This Tuesday wasn’t the first time the innovative One City Center project came before a City of Falls Church body for consideration, this time at the meeting of the Economic Development Authority.
But the significantly-refined and stylish plan that puts over 100,000 square feet of retail and 246 residential units in the same downtown block as the popular Ireland’s Four Provinces restaurant took on major new significance this time, because it was presented at the same time work on demolition and development of the massive Broad and Washington project across the street – with its promise of a mega-Whole Foods store – is about to get underway.
Granted, the One City Center effort will not start right away. Still awaiting final approval from City authorities, but it is down to months now, and with the long-awaited Broad and Washington effort about to launch, the look at the central intersection in the historical center to the City of Falls Church is about to undergo a massive transformation that will provide a “true mixed use community at the core of downtown, in complement with the Broad and Washington project that will establish a “walkable urban mixed use environment” making the City’s center “a regionally significant marquis sub-market.”

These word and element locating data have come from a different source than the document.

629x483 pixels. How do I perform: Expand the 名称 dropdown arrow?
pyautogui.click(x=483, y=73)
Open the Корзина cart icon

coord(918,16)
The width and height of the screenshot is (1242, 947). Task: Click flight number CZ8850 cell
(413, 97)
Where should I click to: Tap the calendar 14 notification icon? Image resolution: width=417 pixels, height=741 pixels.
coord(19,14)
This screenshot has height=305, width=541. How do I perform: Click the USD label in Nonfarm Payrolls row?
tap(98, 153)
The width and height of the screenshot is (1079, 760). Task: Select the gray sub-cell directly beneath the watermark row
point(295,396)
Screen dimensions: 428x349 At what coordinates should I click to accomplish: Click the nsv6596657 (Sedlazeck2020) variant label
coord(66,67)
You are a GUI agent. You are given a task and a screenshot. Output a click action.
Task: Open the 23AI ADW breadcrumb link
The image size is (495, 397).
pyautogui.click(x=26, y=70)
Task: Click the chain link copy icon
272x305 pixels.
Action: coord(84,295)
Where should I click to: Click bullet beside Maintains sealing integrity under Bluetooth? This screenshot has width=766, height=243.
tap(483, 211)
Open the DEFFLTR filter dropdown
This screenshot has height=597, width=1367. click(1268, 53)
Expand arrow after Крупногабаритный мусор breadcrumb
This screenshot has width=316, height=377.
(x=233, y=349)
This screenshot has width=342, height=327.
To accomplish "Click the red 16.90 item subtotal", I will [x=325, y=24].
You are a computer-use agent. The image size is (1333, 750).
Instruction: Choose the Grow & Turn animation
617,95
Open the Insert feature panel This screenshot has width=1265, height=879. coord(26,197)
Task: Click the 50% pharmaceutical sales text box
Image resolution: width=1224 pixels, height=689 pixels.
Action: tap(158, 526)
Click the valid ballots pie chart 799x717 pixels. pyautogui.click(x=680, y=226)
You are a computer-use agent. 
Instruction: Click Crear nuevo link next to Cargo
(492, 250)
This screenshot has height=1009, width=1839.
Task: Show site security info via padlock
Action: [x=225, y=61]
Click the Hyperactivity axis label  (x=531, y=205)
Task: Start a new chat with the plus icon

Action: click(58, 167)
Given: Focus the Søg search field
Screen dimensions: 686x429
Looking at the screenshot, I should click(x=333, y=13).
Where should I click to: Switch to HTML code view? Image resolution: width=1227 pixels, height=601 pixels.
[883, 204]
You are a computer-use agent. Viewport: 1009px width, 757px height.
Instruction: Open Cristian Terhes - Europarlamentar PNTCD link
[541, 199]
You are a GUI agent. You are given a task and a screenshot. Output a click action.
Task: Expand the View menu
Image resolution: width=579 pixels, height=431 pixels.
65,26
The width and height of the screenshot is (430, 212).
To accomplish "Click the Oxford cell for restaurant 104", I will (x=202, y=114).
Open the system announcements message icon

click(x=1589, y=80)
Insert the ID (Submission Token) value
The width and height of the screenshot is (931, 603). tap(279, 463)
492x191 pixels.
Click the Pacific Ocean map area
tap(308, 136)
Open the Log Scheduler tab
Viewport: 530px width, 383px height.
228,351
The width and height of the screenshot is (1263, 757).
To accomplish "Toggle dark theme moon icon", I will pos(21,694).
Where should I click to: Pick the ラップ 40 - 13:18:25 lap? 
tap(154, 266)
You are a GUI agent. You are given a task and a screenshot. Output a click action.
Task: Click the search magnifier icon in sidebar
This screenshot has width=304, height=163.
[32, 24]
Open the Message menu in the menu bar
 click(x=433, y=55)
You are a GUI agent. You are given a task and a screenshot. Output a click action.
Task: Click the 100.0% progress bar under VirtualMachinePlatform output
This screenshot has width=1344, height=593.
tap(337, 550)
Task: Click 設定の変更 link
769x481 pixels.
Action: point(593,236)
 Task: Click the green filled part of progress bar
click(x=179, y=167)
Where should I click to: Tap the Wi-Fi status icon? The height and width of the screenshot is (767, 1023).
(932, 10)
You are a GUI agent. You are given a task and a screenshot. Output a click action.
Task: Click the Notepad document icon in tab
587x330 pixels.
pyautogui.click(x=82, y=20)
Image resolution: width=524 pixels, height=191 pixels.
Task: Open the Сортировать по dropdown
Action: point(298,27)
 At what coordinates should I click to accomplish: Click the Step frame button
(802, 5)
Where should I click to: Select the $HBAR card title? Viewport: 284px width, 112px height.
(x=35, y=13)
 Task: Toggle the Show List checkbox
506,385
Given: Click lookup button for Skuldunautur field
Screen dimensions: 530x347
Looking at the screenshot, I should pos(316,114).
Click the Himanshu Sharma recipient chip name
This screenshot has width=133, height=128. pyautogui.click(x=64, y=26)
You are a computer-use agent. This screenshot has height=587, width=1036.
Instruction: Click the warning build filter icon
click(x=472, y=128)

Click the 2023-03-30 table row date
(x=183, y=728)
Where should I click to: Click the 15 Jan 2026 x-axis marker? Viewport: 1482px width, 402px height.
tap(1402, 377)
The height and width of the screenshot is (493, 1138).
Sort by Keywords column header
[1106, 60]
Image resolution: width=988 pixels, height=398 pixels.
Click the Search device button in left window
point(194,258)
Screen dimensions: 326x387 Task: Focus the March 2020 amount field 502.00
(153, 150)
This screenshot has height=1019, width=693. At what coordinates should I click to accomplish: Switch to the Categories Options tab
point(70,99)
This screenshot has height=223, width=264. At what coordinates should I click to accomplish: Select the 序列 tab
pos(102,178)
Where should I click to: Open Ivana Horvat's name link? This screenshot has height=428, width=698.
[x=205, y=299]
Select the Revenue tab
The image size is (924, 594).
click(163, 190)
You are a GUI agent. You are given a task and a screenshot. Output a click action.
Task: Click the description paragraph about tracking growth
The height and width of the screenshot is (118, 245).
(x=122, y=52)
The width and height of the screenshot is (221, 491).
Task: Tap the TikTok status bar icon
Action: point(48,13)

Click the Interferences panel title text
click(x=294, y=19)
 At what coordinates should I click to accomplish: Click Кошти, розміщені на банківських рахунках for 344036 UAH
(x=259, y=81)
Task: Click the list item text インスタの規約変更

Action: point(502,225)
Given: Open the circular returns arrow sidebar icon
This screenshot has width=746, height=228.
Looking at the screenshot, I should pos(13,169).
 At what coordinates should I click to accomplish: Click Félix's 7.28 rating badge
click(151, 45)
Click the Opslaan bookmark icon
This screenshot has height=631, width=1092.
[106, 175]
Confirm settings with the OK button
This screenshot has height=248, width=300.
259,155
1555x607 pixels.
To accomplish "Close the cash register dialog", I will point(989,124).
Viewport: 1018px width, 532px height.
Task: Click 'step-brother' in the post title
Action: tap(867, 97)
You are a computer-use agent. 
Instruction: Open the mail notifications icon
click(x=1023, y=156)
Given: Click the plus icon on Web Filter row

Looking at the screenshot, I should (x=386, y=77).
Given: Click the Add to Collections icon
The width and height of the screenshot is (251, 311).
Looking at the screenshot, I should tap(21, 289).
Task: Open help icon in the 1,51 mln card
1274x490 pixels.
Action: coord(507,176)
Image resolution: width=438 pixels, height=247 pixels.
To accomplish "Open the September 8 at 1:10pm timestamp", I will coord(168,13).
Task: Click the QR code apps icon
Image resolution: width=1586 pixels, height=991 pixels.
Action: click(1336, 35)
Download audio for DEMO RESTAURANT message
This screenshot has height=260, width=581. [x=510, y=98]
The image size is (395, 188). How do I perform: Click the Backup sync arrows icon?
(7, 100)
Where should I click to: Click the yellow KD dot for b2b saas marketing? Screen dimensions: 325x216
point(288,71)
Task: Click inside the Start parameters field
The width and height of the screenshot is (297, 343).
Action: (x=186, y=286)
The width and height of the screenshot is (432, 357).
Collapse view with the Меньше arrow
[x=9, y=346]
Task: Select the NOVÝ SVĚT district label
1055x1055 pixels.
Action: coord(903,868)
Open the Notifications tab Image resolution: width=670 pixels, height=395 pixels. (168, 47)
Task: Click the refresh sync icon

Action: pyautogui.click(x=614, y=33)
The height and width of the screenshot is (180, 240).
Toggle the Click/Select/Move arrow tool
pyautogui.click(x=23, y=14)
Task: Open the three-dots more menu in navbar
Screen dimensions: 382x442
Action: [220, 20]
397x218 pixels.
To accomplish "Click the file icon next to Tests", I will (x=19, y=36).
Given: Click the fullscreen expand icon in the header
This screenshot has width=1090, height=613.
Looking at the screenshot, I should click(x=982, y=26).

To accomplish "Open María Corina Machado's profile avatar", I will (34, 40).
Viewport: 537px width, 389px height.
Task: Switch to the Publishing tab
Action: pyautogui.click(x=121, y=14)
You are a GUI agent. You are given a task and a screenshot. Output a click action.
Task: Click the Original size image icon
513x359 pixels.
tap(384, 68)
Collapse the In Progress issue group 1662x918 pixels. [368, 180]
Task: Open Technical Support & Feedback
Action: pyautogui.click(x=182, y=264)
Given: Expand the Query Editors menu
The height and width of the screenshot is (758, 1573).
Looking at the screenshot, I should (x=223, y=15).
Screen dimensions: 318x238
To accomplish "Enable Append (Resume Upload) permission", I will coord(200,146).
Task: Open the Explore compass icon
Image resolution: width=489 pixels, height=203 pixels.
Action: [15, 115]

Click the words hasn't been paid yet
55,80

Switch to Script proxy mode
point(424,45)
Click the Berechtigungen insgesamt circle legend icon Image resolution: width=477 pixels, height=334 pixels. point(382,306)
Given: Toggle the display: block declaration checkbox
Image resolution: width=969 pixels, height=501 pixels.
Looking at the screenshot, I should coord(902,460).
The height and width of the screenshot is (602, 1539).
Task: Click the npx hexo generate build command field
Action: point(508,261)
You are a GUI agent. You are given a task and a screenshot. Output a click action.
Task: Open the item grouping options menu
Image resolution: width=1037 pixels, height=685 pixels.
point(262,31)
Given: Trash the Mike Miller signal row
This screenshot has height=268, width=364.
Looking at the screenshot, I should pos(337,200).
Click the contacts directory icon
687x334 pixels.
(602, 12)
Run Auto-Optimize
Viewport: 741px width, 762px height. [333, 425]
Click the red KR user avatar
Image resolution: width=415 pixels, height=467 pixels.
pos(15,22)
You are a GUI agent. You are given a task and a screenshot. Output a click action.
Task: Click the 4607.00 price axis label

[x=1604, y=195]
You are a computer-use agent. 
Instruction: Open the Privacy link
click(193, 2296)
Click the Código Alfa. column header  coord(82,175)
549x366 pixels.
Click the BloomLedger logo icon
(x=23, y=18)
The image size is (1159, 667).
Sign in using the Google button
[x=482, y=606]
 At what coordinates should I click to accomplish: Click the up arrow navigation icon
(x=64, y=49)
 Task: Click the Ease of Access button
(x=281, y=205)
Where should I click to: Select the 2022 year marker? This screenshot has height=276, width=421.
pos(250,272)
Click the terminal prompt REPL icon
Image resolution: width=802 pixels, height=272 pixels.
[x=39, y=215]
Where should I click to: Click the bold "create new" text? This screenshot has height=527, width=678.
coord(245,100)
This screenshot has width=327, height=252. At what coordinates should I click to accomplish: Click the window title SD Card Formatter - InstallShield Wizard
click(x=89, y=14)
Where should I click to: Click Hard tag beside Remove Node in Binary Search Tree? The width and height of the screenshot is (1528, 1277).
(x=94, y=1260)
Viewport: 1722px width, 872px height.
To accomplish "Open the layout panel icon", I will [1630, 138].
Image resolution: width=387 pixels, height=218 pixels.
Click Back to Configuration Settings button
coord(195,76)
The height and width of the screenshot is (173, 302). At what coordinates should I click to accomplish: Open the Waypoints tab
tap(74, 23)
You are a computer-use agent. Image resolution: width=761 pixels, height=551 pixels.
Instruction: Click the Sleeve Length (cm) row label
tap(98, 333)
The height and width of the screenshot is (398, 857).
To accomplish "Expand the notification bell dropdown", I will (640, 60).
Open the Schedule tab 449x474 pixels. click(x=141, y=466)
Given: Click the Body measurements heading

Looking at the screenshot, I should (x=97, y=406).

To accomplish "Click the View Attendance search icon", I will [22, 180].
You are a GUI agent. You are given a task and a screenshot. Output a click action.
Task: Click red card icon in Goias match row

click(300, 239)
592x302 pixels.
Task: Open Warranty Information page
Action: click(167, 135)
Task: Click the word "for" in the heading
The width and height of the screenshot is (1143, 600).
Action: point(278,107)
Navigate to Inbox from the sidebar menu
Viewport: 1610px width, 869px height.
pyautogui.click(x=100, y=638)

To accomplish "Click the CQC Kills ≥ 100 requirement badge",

So contended Andrew Painter of the local Chamber of Commerce and formal spokesman for the Atlantic Realty effort to the EDA board Tuesday.
As of this week, all the tenants of the old Robertson Building across the street, including the Compleat Strategist and Toy Nest stores were evacuated from that building as the last step before Insight’s Broad and Washington project kicks off its two-year construction phase.
The old doctor’s office building and Applebees are due to be the first demolished sometime between today and early March, followed by the big white Robertson building at the corner. The demolition will be accompanied by a plan to put a left turn for southbound traffic on N. Washington to access the Clare and Don’s Beach Shack and Thompson’s Italian restaurants there.
This amidst news also presented Tuesday by City Manager Wyatt Shields that the City is pressing ahead with the process for the closing on a 99-year lease with the Falls Church Gateway Partners at the City’s west end, not that far away, for the dense development of 9.78 acres there on ground prepared by the demolition of the old George Mason High School that is now flattened and awaiting another major two year development process.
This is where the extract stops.